Two others joined me for the workshop, a mother and her daughter who were very interested and attentive and I never did ask them why they decided Paleolithic jewelry making would be their Saturday activity but I didn’t really want to sound accusatory, “I know why I’m here with my weird reasons, what are your weird reasons?”
The four of us sat at an old wooden table in one of the display rooms. The Heritage Centre is a labyrinthal little museum that details the history of the region and the on-site flour mill as well as many other things.
It has a blacksmithing shop, an old woolen mill, a tea house, and the most terrifying display mannequins almost purposefully set up to make you jump as you round a corner and see them standing next to caskets of all things, caskets they possibly will come to life and put you in.
Sami laid out many small flat pieces of stone that we got to choose from, and then explained the hole drilling process of which there are many methods. One just involves using a sharp piece of flint and boring a hole very patiently with your hand. Then there are more advanced hand drills; these are fat sticks that have a sharpened metal end, others have a cylindrical wooden weight placed at the bottom. You take them between your hands and rub in the same way you would to start a fire.

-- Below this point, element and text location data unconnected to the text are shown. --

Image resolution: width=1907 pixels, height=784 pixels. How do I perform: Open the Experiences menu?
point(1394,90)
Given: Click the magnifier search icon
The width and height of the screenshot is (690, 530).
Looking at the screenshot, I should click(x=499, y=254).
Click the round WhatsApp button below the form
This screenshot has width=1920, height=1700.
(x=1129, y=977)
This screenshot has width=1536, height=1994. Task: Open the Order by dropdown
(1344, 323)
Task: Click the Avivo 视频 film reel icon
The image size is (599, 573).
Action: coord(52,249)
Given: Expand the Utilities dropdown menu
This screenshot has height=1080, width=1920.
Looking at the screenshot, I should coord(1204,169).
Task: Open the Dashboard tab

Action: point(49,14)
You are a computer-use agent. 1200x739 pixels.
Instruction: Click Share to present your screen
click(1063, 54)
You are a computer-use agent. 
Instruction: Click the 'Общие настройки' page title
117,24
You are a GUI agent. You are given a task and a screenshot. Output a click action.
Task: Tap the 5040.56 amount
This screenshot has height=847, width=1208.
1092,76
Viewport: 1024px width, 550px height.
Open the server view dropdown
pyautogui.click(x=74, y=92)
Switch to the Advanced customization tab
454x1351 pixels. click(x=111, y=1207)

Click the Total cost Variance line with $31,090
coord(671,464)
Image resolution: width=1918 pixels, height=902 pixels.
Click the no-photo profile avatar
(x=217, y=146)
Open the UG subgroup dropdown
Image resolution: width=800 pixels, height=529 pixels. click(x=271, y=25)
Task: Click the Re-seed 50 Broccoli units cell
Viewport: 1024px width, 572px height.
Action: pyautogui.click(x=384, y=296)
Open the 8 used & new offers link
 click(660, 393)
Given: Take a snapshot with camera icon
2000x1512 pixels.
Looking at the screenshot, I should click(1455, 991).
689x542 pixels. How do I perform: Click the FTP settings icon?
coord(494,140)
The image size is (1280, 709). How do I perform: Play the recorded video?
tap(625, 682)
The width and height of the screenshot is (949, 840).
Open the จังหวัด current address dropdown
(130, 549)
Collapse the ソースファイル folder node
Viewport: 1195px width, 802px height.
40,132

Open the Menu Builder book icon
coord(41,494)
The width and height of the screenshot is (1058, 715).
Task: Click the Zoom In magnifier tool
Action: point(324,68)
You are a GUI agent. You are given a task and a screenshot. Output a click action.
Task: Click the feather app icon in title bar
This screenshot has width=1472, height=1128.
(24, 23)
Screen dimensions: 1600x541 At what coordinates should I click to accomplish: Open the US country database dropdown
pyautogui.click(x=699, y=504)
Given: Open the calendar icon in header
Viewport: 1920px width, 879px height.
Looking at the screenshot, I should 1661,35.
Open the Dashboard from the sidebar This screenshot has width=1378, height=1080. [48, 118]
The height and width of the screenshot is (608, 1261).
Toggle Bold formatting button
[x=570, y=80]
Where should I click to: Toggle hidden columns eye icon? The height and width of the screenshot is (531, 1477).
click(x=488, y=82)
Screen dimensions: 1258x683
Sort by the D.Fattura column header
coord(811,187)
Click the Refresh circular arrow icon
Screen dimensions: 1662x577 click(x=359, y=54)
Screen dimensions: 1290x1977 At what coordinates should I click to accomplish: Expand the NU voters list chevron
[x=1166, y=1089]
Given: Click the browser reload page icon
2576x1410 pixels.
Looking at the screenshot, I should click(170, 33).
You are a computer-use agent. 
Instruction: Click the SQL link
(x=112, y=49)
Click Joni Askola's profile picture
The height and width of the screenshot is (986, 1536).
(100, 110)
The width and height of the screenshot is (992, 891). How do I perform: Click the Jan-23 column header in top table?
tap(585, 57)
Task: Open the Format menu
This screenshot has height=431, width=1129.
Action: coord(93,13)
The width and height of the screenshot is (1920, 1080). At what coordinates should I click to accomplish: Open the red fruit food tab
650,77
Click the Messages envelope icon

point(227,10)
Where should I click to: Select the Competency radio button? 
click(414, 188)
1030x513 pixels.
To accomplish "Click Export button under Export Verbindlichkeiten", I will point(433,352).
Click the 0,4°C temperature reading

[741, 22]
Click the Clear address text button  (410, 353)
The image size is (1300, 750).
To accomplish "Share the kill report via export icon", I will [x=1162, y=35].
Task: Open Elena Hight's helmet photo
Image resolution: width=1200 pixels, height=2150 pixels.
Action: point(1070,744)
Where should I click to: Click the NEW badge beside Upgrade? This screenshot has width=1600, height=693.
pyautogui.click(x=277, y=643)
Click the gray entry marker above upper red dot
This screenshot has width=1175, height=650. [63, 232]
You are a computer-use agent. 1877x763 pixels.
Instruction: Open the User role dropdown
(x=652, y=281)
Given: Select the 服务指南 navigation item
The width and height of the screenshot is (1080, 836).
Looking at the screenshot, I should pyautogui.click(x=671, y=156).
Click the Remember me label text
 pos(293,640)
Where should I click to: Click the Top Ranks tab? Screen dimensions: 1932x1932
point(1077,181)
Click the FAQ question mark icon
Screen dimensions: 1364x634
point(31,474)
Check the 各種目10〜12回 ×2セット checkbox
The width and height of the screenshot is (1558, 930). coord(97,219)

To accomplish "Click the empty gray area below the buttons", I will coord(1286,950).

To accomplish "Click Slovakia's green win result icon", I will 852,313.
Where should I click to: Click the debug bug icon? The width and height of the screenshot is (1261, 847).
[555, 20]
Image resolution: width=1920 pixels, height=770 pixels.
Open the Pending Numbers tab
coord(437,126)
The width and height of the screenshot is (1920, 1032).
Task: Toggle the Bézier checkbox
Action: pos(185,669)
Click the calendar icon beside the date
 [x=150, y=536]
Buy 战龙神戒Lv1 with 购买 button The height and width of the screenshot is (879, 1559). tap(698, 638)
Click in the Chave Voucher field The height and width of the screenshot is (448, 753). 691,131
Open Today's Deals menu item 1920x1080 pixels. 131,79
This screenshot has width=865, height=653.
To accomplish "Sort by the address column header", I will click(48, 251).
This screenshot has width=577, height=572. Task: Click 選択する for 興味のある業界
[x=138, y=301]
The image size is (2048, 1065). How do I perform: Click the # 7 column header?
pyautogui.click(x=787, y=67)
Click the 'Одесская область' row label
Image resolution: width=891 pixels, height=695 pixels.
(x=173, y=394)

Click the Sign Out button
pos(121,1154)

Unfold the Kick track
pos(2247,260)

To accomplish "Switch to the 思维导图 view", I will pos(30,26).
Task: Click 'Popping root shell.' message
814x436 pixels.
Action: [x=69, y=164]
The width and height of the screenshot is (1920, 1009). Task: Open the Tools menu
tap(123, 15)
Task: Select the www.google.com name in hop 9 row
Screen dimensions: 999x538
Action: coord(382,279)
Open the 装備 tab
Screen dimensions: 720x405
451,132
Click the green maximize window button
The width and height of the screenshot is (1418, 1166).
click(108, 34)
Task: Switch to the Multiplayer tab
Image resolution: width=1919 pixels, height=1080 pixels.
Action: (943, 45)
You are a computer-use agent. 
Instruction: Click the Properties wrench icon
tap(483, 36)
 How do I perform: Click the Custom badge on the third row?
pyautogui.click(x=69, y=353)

Then there are bow drills and pump drills, drills wrapped with twine that use the physics of winding and unwinding to continue spinning. I remarked that many of these looked exactly like my drop spindle, which is used to add twist to fiber and create yarn.
As it turns out if you want a stick to spin well, adding a circular weight to it does just the trick; and our ancestors had discovered it so long ago I don’t even want to think about it.
One of the drills is a design from New Zealand and is called a tūwiri in Te Aka Māori. Tūwiri means, as a noun, drill, but as a verb ‘to tremble’ or ‘to be afraid.’ Sami guessed that the word might be an onomatopoeia, that the action of turning and twisting, especially into wood would have a sound a lot like ‘tuwiriririri.’
Welsh has some similar sounding words for “bore” such as tyllu “bore, burrow”, tyllwr “borer, punch”, turio “burrow, bore, root.”
Who knows, perhaps these words could all come from the same place; from somewhere much much older, when early humans were one group, all spending a lot of their time with rocks and sticks and having fun drilling holes into things; singing to the tune of their tools, making up sounds that’ll become words that’ll trickle down forever.
Before I knew it I’d drilled a perfect hole through my little stone. Never in my life would I think I’d manage that but here I am doing it without the help of complex machinery.
And once you’ve got your hole in your rock you can decorate it however you like, though there are some common ancient designs that you can choose to use, one being repetitive circles like a bullseye which have been found on many excavated pieces.
At the table with me the mother and her daughter carved into their stones with flint and metal tools. Outside down the walkway there was a bluegrass band playing ‘Country Roads’ and people drinking all types of perry and ciders of varying alcoholic content.
I bet a stone age human would’ve had a great time at that event. Re-fitted to match their time period I mean, otherwise they’d probably just stand in the corner screaming. But a gathering full of other people, playing music, eating and drinking things, doing crafts and dancing, humans from any thousands of years ago would be able to enjoy that.
Should I wait for the bodies of my loved ones to decompose in a cave before taking their bones and putting them in a stone covered pit in order to fully appreciate what the neolithic people had going on? Maybe. I’d have to ask my mom how she feels about that.
But I think I can say I’m justified with my feelings of preferring to experience human connection over viewing human antiquity. In the end we are all living ancient history.